(Pixel coordinate grounding data)
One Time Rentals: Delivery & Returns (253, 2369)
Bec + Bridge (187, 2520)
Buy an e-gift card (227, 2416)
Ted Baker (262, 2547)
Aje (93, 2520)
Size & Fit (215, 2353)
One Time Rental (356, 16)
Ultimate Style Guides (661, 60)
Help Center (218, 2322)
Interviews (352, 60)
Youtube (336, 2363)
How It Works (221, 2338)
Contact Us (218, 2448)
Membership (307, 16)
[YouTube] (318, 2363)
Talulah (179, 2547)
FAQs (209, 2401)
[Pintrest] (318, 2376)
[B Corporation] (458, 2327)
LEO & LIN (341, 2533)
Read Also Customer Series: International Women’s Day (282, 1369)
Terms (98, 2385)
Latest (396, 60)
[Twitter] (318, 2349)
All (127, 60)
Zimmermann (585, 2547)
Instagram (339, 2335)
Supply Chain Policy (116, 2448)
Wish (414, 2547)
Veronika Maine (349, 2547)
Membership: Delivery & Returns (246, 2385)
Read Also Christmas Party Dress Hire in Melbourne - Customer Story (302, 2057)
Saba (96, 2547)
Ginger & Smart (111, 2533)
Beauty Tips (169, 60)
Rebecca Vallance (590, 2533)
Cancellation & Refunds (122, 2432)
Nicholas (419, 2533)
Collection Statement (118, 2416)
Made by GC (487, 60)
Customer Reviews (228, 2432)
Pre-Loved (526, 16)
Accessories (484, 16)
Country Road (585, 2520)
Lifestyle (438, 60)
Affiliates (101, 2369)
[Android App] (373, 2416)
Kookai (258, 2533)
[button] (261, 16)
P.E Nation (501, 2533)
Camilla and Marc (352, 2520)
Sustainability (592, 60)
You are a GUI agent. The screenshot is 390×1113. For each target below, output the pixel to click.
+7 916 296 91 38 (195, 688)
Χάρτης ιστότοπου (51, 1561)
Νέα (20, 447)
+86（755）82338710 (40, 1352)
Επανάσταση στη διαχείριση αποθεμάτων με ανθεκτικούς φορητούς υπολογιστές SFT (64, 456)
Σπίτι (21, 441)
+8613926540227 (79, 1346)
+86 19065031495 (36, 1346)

WHAT TO PRODUCE: Each record needs to be copied out again, letter for letter.

ANSWER TO THE PROBLEM:
One Time Rentals: Delivery & Returns (253, 2369)
Bec + Bridge (187, 2520)
Buy an e-gift card (227, 2416)
Ted Baker (262, 2547)
Aje (93, 2520)
Size & Fit (215, 2353)
One Time Rental (356, 16)
Ultimate Style Guides (661, 60)
Help Center (218, 2322)
Interviews (352, 60)
Youtube (336, 2363)
How It Works (221, 2338)
Contact Us (218, 2448)
Membership (307, 16)
[YouTube] (318, 2363)
Talulah (179, 2547)
FAQs (209, 2401)
[Pintrest] (318, 2376)
[B Corporation] (458, 2327)
LEO & LIN (341, 2533)
Read Also Customer Series: International Women’s Day (282, 1369)
Terms (98, 2385)
Latest (396, 60)
[Twitter] (318, 2349)
All (127, 60)
Zimmermann (585, 2547)
Instagram (339, 2335)
Supply Chain Policy (116, 2448)
Wish (414, 2547)
Veronika Maine (349, 2547)
Membership: Delivery & Returns (246, 2385)
Read Also Christmas Party Dress Hire in Melbourne - Customer Story (302, 2057)
Saba (96, 2547)
Ginger & Smart (111, 2533)
Beauty Tips (169, 60)
Rebecca Vallance (590, 2533)
Cancellation & Refunds (122, 2432)
Nicholas (419, 2533)
Collection Statement (118, 2416)
Made by GC (487, 60)
Customer Reviews (228, 2432)
Pre-Loved (526, 16)
Accessories (484, 16)
Country Road (585, 2520)
Lifestyle (438, 60)
Affiliates (101, 2369)
[Android App] (373, 2416)
Kookai (258, 2533)
[button] (261, 16)
P.E Nation (501, 2533)
Camilla and Marc (352, 2520)
Sustainability (592, 60)
You are a GUI agent. The screenshot is 390×1113. For each target below, output the pixel to click.
+7 916 296 91 38 (195, 688)
Χάρτης ιστότοπου (51, 1561)
Νέα (20, 447)
+86（755）82338710 (40, 1352)
Επανάσταση στη διαχείριση αποθεμάτων με ανθεκτικούς φορητούς υπολογιστές SFT (64, 456)
Σπίτι (21, 441)
+8613926540227 (79, 1346)
+86 19065031495 (36, 1346)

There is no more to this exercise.